TBB (Intel)

Intel Threading Building Blocks (also known as TBB (Intel)) is library developed by Intel Corporation for writing software programs that take advantage of multi-core processors. The library consists of data structures and algorithms that allow a programmer to avoid some complications arising from the use of native threading packages such as POSIX threads, Windows ® threads, or the portable Boost Threads in which individual threads of execution are created, synchronized, and terminated manually.

BOLT supports parallelization using Intel Threading Building Blocks (TBB (Intel)). You can switch between CL/AMP and TBB (Intel) calls by changing the control structure.

Setting up TBB (Intel) with Bolt.

To start using high performance MultiCore routines with Bolt. Install TBB (Intel) from here On Windows ®, add TBB_ROOT to your environment variable list. e.g. TBB_ROOT=<path-to-tbb-root>. Run the batch file tbbvars.bat (e.g. tbbvars.bat intel64 vs2012) which is in TBB_ROOT%\bin\directory. This batch file takes 2 arguments. <arch> = [32|64] and <vs> - version of Visual Studio. If you want to set it globally then append the TBB (Intel) dll path e.g. TBB_ROOT% \intel64\vc11 in “PATH” Environment variable. This will set all the paths required for TBB (Intel).

NOTE: On Linux ®, set the TBB_ROOT , PATH and LD_LIBRARY_PATH variables.
E.g. 'export TBB_ROOT=<path-to-tbb-root>'
'export LD_LIBRARY_PATH = <path-to-tbb-root>/lib/intel64/gcc-4.4:$LD_LIBRARY_PATH'
'export PATH = <path-to-tbb-root>/include:$PATH'

Then install CMake (see Using CMake build infrastructure). To enable TBB (Intel), BUILD_TBB check box should be checked in CMake configuration list as shown below, the build procedure is as usual.

Check BUILD_TBB

On successful build, the TBB (Intel) paths are shown in the Visual Studio Output tab as shown below.

TBB_VS_Build

TBB (Intel) routines in Bolt

These are the Bolt routines with TBB (Intel) support for MultiCore path enlisted along with the backend:

Copy - OpenCL/AMP
Copy_n - OpenCL/AMP
Count - OpenCL/AMP
Count_if - OpenCL/AMP
Exclusive_Scan - OpenCL/AMP
Exclusive_Scan_by_key - OpenCL/AMP
Fill - OpenCL/AMP
Fill_n - OpenCL/AMP
Generate - OpenCL/AMP
Generate_n - OpenCL/AMP
Inclusive_Scan - OpenCL/AMP
Inclusive_Scan_by_key - OpenCL/AMP
Inner_Product - OpenCL/AMP
Max_Element - OpenCL/AMP
Min_Element - OpenCL/AMP
Reduce - OpenCL/AMP
Reduce_By_Key - OpenCL/AMP
Sort - OpenCL/AMP
Sort_By_Key - OpenCL/AMP
Stable_Sort - OpenCL/AMP
StableSort_By_Key - OpenCL/AMP
Transform - OpenCL/AMP
Transform_Exclusive_Scan - OpenCL/AMP
Transform_Inclusive_Scan - OpenCL/AMP
Transform_Reduce - OpenCL/AMP
Binary_Search - OpenCL/AMP
Merge - OpenCL/AMP
Scatter - OpenCL/AMP
Scatter_if - OpenCL/AMP
Gather - OpenCL/AMP
Gather_if - OpenCL/AMP
Copy_if - AMP
Find - AMP
Find_if - AMP
Find_if_not - AMP
For_Each - AMP
For_Each_n - AMP

Running TBB (Intel) routines in Bolt

Control object

Bolt function can be forced to run on the specified device. Default is "Automatic" in which case the Bolt runtime selects the device. Forcing the mode to MulticoreCpu will run the function on all cores detected. There are two ways in BOLT to force the control to MulticoreCPU.

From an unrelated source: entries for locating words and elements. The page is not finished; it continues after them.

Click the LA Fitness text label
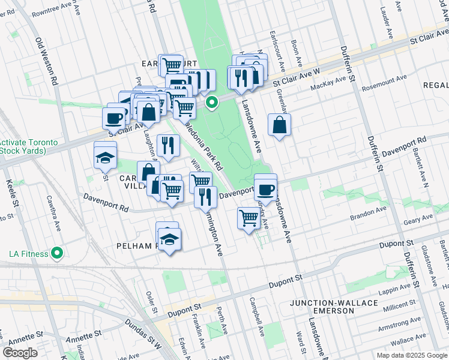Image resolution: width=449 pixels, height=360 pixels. [28, 254]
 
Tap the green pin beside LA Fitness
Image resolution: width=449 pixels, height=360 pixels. [57, 253]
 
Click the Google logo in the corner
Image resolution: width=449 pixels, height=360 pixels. [20, 353]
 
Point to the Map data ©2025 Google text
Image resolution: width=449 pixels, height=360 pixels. [411, 355]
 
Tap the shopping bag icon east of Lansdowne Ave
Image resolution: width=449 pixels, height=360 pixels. [280, 125]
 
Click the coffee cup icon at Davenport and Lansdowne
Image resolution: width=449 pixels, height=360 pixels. [265, 190]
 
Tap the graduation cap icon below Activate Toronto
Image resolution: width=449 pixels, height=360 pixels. [105, 158]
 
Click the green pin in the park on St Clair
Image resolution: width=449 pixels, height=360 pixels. [212, 103]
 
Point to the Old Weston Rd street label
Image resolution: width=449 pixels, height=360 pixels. [46, 61]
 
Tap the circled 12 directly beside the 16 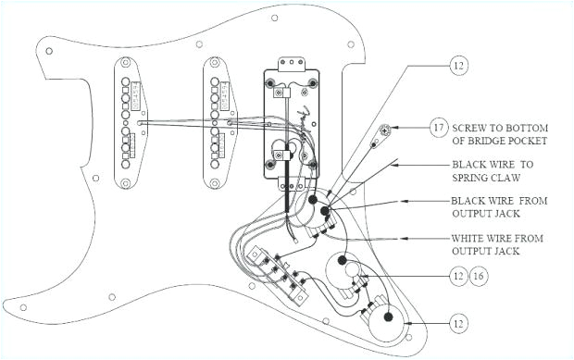pos(460,277)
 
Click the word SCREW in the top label pos(473,125)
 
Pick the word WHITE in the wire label pos(472,238)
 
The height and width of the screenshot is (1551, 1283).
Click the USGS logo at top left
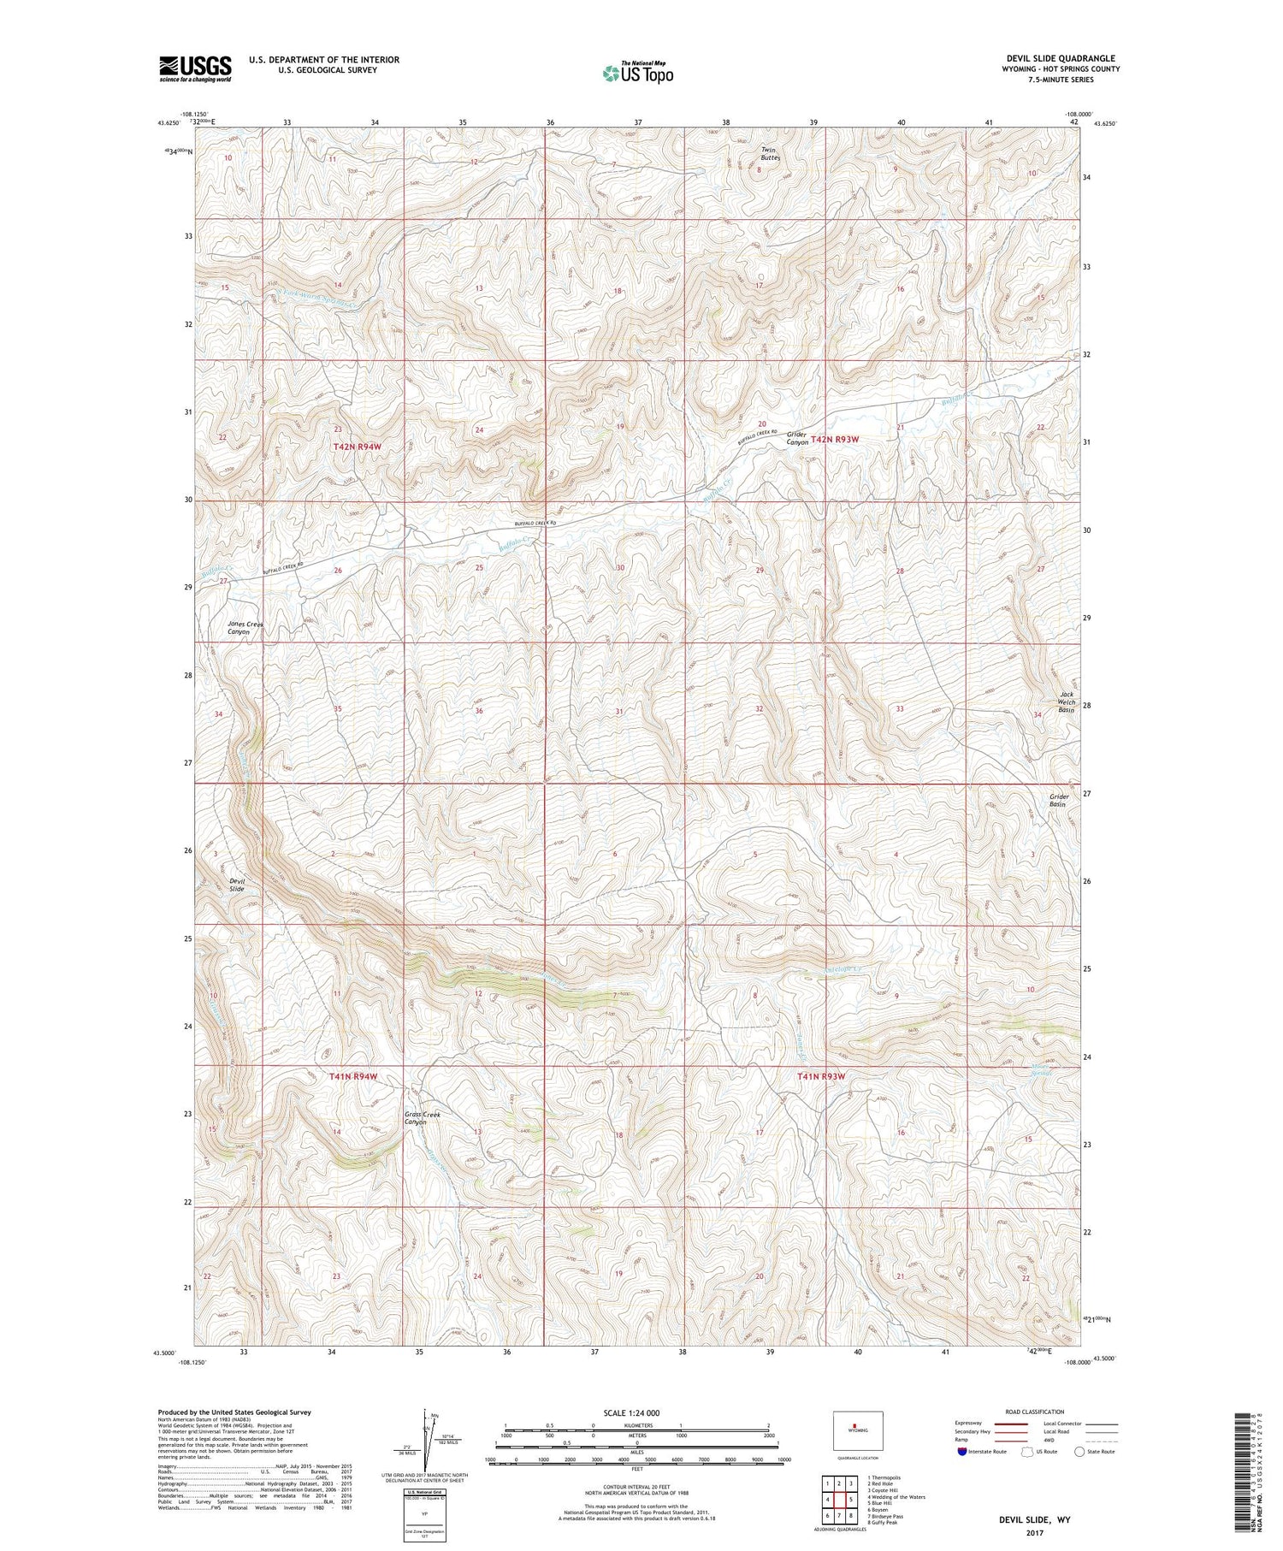point(195,68)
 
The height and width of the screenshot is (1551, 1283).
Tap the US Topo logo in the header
point(638,73)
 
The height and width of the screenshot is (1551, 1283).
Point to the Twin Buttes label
point(771,154)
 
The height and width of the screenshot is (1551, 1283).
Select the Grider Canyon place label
point(797,438)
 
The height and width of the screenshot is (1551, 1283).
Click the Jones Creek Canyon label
point(245,628)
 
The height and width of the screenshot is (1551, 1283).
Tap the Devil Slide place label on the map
point(237,884)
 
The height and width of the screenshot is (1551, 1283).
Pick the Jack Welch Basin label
point(1066,702)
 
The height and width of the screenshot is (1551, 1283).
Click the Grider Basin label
point(1059,800)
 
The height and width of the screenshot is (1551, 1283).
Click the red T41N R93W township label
point(821,1076)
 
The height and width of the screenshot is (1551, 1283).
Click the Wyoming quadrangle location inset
point(858,1430)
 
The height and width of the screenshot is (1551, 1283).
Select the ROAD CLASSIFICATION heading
point(1035,1412)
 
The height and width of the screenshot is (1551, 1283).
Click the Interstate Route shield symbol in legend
point(962,1452)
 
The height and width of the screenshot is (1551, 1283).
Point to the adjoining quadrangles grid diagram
point(839,1499)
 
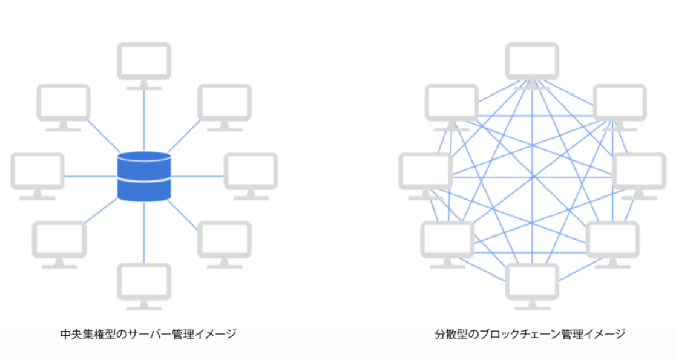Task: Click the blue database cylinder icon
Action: pos(144,176)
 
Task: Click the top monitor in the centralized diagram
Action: pos(144,65)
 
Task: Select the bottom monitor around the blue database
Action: pos(144,286)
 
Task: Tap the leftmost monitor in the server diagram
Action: pos(38,176)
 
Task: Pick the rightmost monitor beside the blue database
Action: pos(251,176)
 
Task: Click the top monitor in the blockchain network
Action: pos(532,65)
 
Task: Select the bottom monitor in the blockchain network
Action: pos(532,286)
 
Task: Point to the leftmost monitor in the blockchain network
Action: pos(425,176)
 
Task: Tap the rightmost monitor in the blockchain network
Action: pos(639,176)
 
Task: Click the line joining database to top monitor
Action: pos(144,120)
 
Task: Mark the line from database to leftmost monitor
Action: pos(91,176)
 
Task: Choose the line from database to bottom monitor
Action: pos(144,232)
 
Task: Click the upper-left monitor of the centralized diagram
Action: pos(64,107)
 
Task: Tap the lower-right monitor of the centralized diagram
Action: pos(225,244)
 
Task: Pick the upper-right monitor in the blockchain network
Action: pos(620,107)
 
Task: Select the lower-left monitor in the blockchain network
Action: pos(447,244)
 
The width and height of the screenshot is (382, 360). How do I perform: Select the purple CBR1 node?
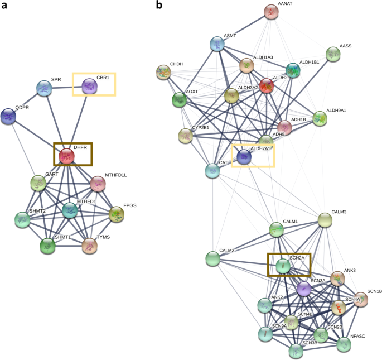point(89,86)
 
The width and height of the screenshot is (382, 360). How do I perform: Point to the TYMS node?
point(89,245)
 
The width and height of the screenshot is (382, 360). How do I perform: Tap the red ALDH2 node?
point(267,86)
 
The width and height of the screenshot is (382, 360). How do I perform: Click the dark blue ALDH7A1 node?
point(244,158)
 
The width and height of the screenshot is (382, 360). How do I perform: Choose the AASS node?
point(333,54)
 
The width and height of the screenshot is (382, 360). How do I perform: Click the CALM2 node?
point(212,258)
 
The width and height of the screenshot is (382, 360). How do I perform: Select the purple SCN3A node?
point(303,289)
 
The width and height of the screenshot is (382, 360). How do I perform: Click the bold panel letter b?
point(159,6)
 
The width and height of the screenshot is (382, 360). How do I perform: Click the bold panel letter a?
point(4,6)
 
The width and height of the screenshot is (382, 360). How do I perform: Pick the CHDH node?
point(163,73)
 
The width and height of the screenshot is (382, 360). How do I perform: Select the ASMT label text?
point(230,36)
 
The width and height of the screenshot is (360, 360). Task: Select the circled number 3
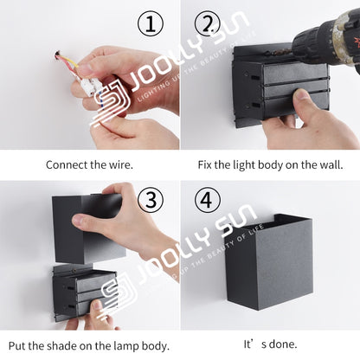tap(151, 201)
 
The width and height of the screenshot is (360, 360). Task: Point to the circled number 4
tap(205, 201)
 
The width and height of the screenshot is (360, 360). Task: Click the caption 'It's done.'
tap(270, 343)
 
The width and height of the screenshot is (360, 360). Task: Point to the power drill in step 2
tap(328, 39)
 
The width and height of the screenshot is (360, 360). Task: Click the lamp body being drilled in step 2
tap(277, 87)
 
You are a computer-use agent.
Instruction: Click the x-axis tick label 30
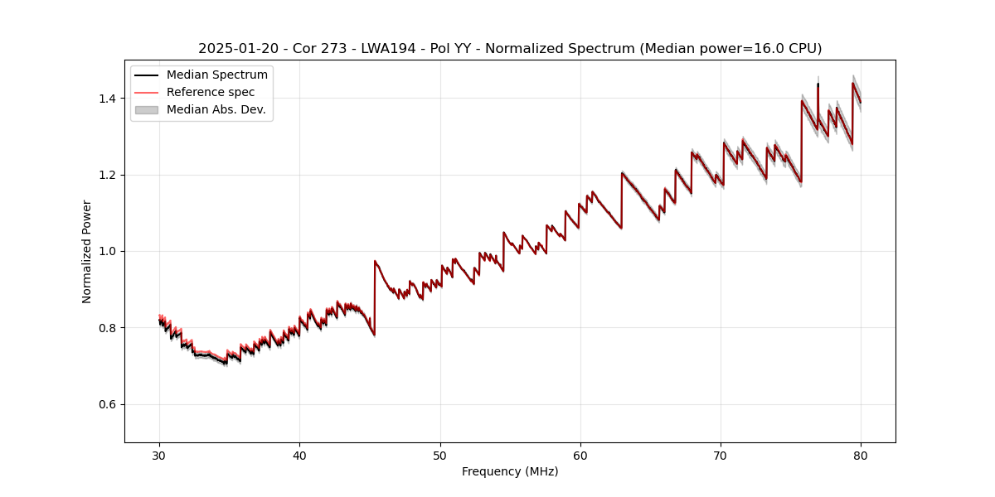tap(159, 456)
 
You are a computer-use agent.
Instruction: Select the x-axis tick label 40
tap(299, 456)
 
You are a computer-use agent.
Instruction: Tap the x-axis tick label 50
tap(440, 456)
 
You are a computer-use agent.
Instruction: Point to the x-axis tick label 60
tap(580, 456)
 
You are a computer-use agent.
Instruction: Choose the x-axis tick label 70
tap(721, 456)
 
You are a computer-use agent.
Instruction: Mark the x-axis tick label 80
tap(861, 456)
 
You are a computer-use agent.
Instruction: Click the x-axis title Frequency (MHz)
tap(510, 471)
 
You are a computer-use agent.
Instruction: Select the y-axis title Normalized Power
tap(87, 251)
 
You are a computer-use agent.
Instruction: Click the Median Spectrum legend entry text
tap(217, 75)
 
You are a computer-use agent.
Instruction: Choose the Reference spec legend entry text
tap(211, 92)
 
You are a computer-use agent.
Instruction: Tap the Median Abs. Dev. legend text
tap(216, 109)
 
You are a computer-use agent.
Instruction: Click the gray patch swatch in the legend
tap(146, 109)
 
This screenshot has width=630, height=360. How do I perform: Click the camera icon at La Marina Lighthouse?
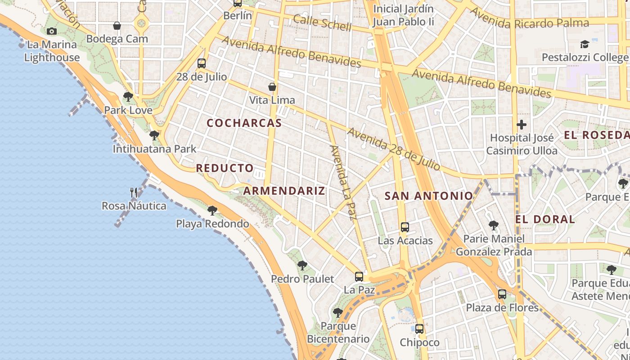click(x=52, y=32)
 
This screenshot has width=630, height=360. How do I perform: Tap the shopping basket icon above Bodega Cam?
click(x=117, y=26)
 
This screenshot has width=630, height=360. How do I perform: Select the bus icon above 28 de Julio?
click(x=201, y=63)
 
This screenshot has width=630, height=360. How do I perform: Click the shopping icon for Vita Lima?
click(x=272, y=87)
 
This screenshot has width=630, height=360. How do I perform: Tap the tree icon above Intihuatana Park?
click(x=154, y=135)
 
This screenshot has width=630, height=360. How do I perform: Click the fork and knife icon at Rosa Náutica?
click(x=134, y=193)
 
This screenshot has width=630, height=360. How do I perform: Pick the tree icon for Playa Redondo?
click(x=212, y=210)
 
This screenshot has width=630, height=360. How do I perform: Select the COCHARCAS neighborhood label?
click(x=244, y=123)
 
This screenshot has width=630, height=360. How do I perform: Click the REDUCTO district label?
click(x=225, y=168)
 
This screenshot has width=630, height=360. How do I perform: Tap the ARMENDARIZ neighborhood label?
click(x=284, y=190)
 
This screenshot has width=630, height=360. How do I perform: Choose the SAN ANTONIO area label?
click(x=429, y=196)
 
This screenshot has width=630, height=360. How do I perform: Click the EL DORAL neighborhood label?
click(x=545, y=219)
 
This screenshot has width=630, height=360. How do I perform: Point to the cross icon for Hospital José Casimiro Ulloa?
click(x=522, y=124)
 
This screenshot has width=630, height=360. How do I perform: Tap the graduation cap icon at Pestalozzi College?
click(x=585, y=44)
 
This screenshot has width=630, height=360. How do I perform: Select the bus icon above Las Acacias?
click(x=405, y=227)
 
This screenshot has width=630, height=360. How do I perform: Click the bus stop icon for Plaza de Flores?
click(x=502, y=295)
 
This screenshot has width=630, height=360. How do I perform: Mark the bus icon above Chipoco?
click(x=419, y=329)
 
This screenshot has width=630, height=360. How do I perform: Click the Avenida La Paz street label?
click(x=343, y=182)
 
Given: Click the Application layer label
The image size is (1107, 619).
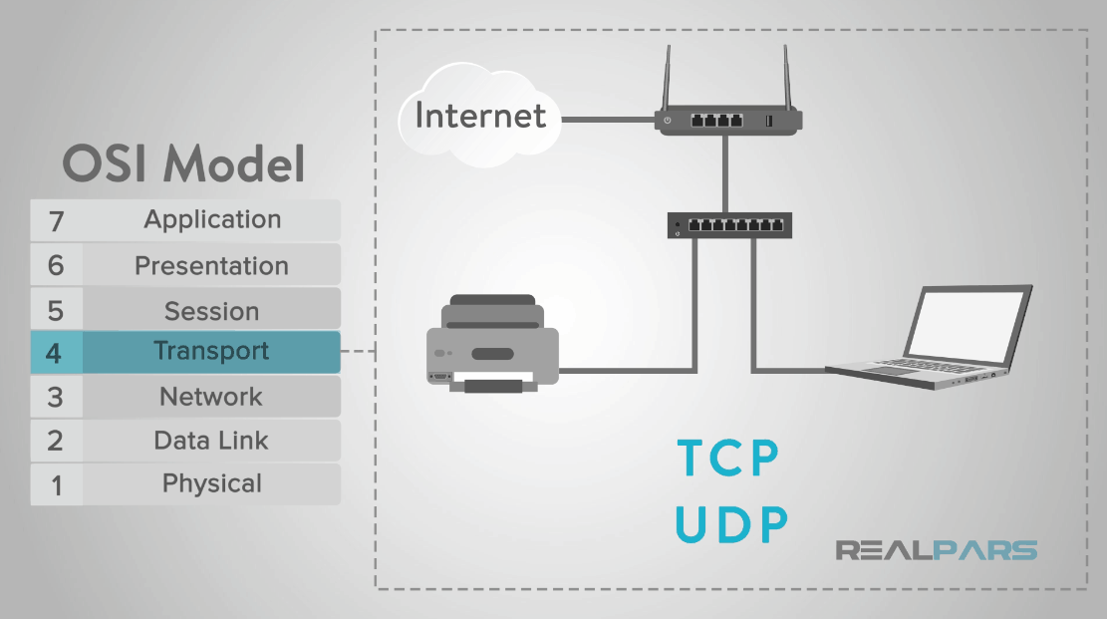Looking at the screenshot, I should coord(212,219).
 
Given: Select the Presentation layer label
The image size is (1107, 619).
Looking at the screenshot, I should coord(211,266).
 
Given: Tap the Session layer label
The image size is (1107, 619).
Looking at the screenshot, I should coord(211,311).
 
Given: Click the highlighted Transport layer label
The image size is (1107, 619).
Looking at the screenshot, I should coord(211,351).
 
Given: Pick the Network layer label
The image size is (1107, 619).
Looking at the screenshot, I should coord(211,397).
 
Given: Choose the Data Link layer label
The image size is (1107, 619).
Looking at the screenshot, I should coord(211,441).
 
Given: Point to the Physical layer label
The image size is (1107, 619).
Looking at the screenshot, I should coord(211,484).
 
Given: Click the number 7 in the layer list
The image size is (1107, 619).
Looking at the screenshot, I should coord(56,220).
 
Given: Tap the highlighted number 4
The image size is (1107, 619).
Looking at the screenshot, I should coord(55,352).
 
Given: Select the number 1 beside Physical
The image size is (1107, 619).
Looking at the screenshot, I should coord(56,485).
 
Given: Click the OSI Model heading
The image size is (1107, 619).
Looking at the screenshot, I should coord(184,163).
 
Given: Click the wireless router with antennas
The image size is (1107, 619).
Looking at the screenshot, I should coord(728,120).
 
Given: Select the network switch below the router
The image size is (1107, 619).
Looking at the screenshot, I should coord(729,225).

Setting control to MulticoreCPU Globally:
bolt::cl::control& myControl = bolt::cl::control::getDefault( );

myControl.waitMode( bolt::cl::control::NiceWait );

myControl.setForceRunMode( bolt::cl::control::MultiCoreCpu );

This will set the control to MultiCore CPU globally, So reference to any BOLT function will always run MultiCore CPU path.
Setting control to MuticoreCPU locally
bolt::cl::control myControl = bolt::cl::control::getDefault( );

myControl.setForceRunMode(bolt::cl::control::MultiCoreCpu);

This will set the control to MultiCore CPU locally, passing this control object as first parameter to BOLT function enables multicore path only for the calling function.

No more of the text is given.